Queensland Health Minister Yvette D’Ath said Omicron Like was discovered in a recent arrival from South Africa who is in hospital in the state’s capital, Brisbane.
Australian forensic scientists helped international experts identify the new variant, which led to Omicron being reclassified into two lineages.
“And we have both of them here in Queensland,” D’Ath told reporters on Dec. 8.
The state’s acting chief health officer, Peter Aitken, said that Omicron Like does not have the S gene dropout, which is a marker in identifying the normal Omicron strain.
He said this is “going to lead to improvements in people recognising the potential spread of Omicron in all communities.”
Omicron Like has “about half” of the gene changes of Omicron, giving it enough to classify as Omicron, Aitken said.
While authorities know the new lineage is “more infectious” and “more transmissible” they don’t yet know what that means for clinical severity or vaccine effectiveness.
“It looks to be a less severe illness—Omicron—but remember also that severity of illness lags about seven to 10 days behind case diagnosis, so we need to wait for that to happen,” he said.
Aitken thanked Queensland’s scientists for their “amazing work” in identifying the differences in the genetic markers between the two lineages.
“They’ve picked up the differences here, worked through it in a methodical and scientific approach, recognised that there are differences between the full and normal Omicron classification, passed that on to the International Committee in a really quick term timeframe and this now led to a reclassification of Omicron,” he said.

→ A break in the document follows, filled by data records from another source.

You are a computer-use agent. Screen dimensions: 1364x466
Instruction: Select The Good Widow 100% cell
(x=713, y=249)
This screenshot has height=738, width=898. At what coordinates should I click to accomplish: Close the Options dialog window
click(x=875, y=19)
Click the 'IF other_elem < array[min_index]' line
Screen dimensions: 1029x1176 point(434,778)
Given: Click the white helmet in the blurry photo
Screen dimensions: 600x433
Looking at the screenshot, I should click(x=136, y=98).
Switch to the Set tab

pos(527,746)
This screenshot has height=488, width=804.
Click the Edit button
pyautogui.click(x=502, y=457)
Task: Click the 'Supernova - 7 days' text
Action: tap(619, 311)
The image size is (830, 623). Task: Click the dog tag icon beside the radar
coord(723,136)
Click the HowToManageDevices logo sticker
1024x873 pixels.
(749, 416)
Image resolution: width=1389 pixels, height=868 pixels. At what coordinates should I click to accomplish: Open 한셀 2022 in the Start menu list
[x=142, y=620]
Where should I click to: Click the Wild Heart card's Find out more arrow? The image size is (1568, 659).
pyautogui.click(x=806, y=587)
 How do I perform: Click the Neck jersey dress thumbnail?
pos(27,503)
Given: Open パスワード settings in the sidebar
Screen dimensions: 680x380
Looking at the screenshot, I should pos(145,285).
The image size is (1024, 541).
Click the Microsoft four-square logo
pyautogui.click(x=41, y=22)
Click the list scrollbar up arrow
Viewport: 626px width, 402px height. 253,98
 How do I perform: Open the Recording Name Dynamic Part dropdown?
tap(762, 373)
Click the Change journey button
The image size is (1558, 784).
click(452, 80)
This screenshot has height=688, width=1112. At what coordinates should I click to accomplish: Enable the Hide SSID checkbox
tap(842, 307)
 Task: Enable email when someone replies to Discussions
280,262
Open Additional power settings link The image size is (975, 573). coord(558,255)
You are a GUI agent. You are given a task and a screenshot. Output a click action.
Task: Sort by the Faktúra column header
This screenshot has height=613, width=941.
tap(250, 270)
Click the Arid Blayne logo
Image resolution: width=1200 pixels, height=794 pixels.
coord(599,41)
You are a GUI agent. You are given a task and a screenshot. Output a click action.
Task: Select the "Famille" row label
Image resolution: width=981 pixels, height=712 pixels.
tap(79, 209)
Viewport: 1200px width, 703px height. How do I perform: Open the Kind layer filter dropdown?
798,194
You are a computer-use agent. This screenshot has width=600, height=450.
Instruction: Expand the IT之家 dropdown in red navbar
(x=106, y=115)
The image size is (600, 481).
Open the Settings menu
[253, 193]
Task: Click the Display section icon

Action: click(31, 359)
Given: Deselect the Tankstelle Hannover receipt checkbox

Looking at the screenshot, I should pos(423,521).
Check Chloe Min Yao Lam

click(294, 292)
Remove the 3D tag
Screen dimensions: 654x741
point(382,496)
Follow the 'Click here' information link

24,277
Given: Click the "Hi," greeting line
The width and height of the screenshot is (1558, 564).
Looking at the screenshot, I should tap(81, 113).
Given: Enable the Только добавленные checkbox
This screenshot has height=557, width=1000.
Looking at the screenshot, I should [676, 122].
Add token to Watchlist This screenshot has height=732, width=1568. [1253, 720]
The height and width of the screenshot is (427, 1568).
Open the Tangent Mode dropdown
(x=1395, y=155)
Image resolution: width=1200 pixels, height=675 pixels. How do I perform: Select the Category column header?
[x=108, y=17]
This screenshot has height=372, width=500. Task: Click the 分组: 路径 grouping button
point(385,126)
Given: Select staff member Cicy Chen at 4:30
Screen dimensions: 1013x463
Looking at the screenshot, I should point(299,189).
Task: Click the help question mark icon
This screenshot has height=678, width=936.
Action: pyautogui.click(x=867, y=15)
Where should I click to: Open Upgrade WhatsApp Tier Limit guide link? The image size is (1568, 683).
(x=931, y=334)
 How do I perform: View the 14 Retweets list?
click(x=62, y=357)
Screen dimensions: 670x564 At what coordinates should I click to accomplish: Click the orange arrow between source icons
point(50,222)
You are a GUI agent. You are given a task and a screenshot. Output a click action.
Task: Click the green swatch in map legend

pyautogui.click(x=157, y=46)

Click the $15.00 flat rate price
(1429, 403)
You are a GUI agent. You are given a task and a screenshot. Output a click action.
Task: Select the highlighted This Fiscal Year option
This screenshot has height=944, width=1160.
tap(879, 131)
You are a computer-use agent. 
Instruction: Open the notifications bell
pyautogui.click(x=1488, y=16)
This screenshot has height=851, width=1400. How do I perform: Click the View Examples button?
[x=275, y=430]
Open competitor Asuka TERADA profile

Omicron has a large number of mutations with preliminary evidence suggesting an increased risk of reinfection, but a less severe illness.
Queensland has reported two cases of Omicron, one is in hotel quarantine in Cairns but that case might be moved to Townsville Hospital. The other case, with Omicron Like, is in hospital in Brisbane, in the state’s south.
This comes five days before Queensland reopens its domestic border on Dec. 17 to vaccinated interstate travellers and returning residents.
Aitken warned Queenslanders that the CCP virus’s “journey” was not finished and that there would be further disruptions to people’s lives once the border’s reopened next week.
“We will have cases, it means that we will have to look at mask-wearing, we will have to contact trace,” he said.
The health minister also said she had been “hearing chatter” online that some business owners thought they could opt out of screening customers for their vaccination status.
“That is incorrect. Can I make it very clear?” D’Ath said. “If you are defined as a business that requires your staff and your patrons to be fully vaccinated, then you are bound by that directive. You cannot choose to follow that directive. It is a lawful direction to do that.”